» EXERCISE INSTRUCTIONS
Write out word for word each line from the one containing "This screenshot has width=1387, height=807." through the close of the listing, including both ends. Pictures do not belong in the copy.
################
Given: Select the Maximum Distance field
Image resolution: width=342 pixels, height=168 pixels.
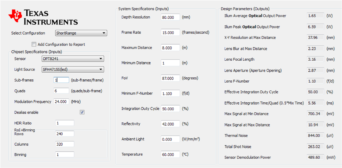Looking at the screenshot, I should [170, 48].
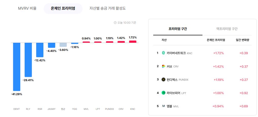Click the 온체인 프리미엄 column header
Viewport: 258px width, 117px height.
tap(216, 40)
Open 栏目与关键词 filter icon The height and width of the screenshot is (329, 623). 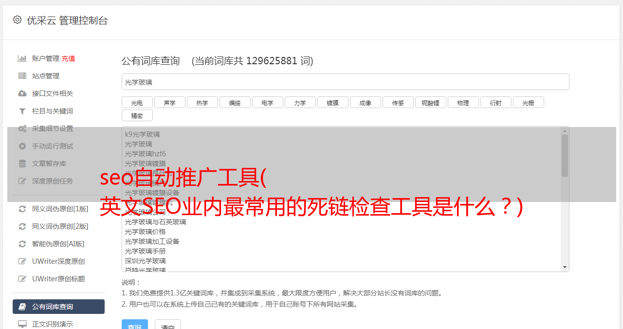coord(22,111)
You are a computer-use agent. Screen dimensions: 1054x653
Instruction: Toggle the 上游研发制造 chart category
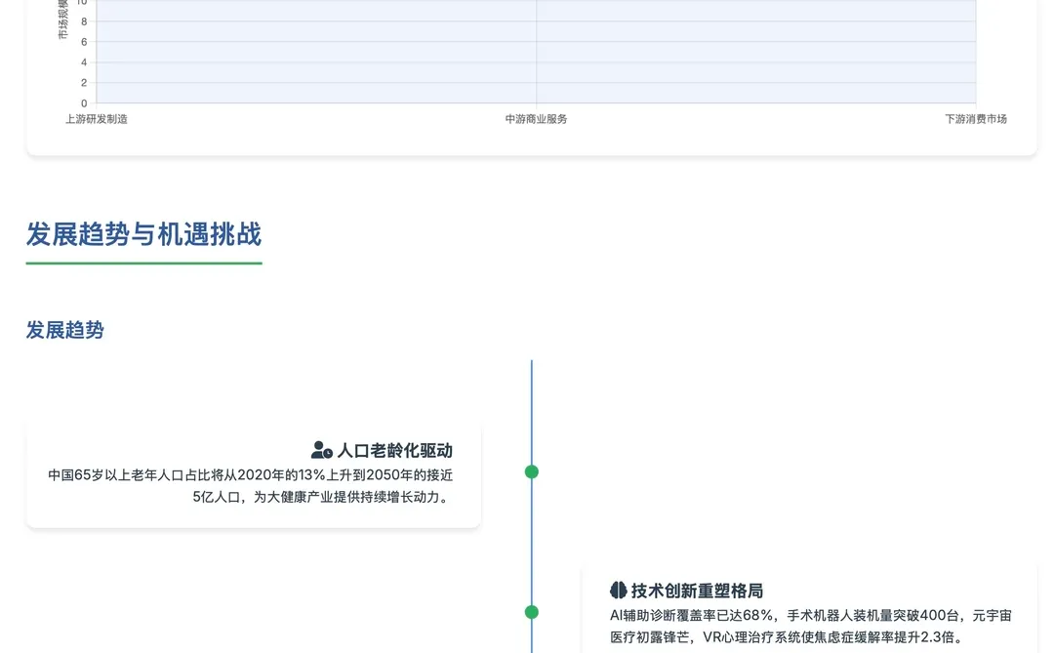[95, 119]
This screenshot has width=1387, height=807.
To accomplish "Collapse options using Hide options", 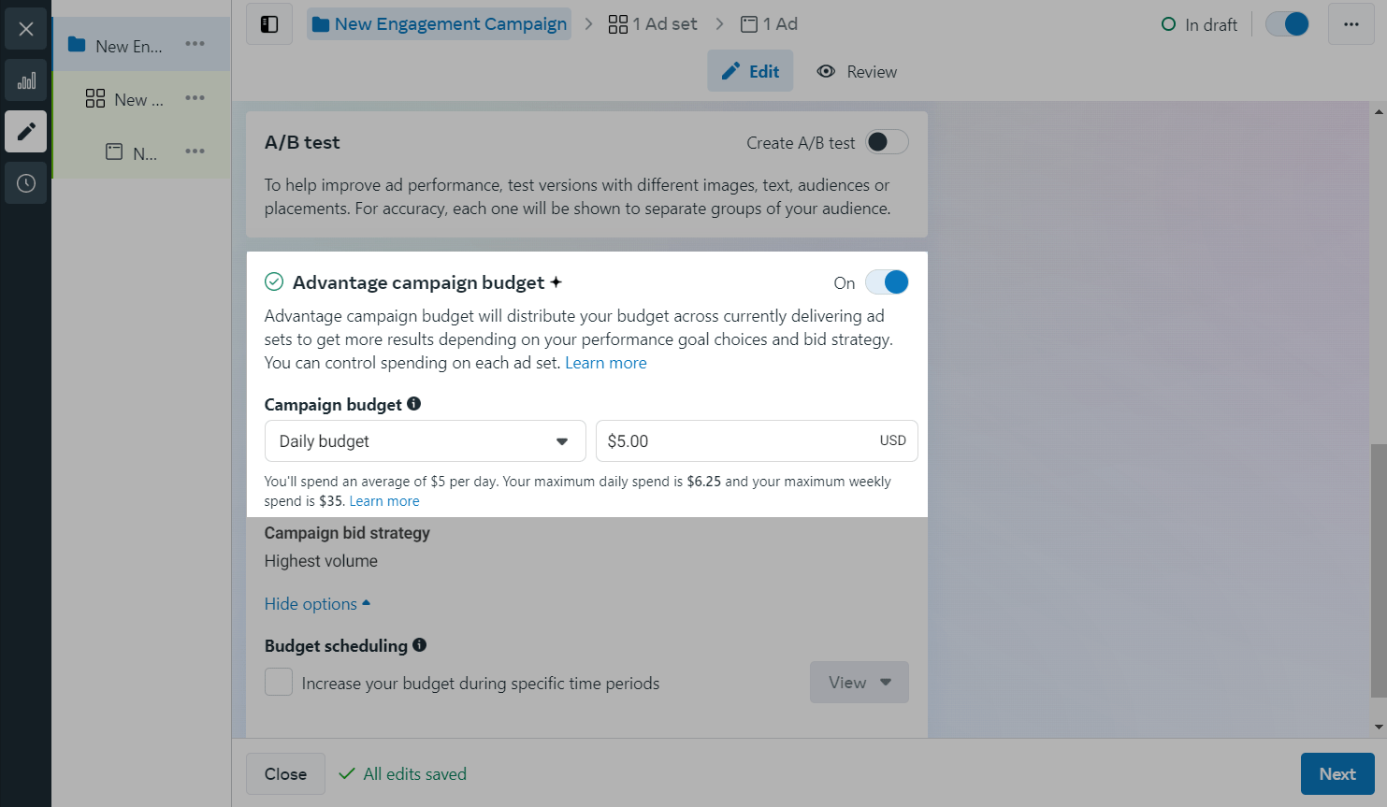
################
» WRITTEN SOLUTION
This screenshot has width=1387, height=807.
To accomplish "Collapse options using Hide options", 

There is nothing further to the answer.